■ What you have to do: Can you write out, character for character, the lines running from the start of the Recorded data through the line containing "Action: tap(170, 217)", including that line?

Recorded data
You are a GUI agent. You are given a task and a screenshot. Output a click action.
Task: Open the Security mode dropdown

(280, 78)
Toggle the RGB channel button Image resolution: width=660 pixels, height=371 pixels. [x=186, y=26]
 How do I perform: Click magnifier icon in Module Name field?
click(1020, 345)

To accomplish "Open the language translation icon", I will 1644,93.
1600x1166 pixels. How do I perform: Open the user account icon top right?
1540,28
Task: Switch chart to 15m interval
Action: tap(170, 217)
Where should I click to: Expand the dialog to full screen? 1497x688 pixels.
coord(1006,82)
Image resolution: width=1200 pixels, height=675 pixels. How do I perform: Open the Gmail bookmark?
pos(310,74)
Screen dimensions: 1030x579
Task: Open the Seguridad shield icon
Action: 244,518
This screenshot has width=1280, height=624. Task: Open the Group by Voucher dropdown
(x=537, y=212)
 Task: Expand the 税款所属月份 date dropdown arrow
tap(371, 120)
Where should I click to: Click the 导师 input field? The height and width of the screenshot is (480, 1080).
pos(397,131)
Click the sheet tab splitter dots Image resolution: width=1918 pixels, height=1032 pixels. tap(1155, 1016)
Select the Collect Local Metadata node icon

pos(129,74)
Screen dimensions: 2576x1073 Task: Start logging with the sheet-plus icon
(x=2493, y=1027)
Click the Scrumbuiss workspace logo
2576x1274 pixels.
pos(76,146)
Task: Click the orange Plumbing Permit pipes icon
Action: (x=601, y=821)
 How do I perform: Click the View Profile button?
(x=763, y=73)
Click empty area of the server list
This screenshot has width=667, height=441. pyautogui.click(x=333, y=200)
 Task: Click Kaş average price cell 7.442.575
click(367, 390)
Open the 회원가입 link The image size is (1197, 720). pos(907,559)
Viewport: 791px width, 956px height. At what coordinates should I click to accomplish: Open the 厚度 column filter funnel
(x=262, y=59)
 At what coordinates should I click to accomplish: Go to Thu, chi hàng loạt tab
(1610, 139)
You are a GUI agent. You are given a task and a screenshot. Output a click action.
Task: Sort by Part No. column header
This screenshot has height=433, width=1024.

■ Task response:
You are a GUI agent. You are given a task and a screenshot. Output a click action.
Task: Open the Security mode dropdown

(280, 78)
Toggle the RGB channel button Image resolution: width=660 pixels, height=371 pixels. [x=186, y=26]
 How do I perform: Click magnifier icon in Module Name field?
click(1020, 345)

To accomplish "Open the language translation icon", I will 1644,93.
1600x1166 pixels. How do I perform: Open the user account icon top right?
1540,28
Task: Switch chart to 15m interval
Action: tap(170, 217)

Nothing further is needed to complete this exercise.